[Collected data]

• • •

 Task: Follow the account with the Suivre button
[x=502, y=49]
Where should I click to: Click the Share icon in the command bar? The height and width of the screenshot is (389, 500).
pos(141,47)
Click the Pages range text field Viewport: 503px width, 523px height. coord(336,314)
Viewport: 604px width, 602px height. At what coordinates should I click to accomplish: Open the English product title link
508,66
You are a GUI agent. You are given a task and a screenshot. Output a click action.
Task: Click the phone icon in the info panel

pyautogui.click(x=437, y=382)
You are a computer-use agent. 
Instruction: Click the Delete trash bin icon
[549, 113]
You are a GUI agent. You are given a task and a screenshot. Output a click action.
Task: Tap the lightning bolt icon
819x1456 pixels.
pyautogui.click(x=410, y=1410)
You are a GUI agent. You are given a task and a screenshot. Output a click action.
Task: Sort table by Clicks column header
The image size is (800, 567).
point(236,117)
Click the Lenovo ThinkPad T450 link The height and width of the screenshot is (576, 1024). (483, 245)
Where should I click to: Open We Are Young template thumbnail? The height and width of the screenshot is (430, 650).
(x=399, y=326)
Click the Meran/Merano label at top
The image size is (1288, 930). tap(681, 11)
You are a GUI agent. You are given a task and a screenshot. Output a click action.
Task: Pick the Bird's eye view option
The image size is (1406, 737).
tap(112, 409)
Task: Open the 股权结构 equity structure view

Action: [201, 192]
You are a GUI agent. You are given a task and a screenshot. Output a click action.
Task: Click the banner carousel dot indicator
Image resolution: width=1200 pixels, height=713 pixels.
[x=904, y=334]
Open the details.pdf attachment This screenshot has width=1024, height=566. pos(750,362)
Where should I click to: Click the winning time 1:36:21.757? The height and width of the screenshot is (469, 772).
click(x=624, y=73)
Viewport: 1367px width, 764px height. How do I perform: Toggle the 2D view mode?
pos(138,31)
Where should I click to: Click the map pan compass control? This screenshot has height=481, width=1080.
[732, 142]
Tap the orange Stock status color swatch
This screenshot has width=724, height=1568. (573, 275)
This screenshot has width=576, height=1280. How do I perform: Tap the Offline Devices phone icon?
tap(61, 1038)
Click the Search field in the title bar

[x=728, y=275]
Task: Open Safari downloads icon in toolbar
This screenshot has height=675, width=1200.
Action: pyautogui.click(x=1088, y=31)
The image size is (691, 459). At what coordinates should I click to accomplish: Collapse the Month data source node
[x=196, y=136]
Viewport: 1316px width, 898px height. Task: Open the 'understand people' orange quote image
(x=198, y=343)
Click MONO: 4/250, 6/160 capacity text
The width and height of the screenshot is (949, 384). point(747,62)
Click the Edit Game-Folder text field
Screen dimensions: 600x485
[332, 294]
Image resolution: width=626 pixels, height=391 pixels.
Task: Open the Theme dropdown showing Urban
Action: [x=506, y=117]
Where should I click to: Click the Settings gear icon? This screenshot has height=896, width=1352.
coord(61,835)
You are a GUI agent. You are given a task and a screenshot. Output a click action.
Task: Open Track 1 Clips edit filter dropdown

• • •

-- Your objective --
Lines from the one containing "Click MONO: 4/250, 6/160 capacity text" through the last line of the data above are the only output wanted; restate them exactly.

-- Reply to the exercise --
Click MONO: 4/250, 6/160 capacity text
The width and height of the screenshot is (949, 384). point(747,62)
Click the Edit Game-Folder text field
Screen dimensions: 600x485
[332, 294]
Image resolution: width=626 pixels, height=391 pixels.
Task: Open the Theme dropdown showing Urban
Action: [x=506, y=117]
Where should I click to: Click the Settings gear icon? This screenshot has height=896, width=1352.
coord(61,835)
You are a GUI agent. You are given a task and a screenshot. Output a click action.
Task: Open Track 1 Clips edit filter dropdown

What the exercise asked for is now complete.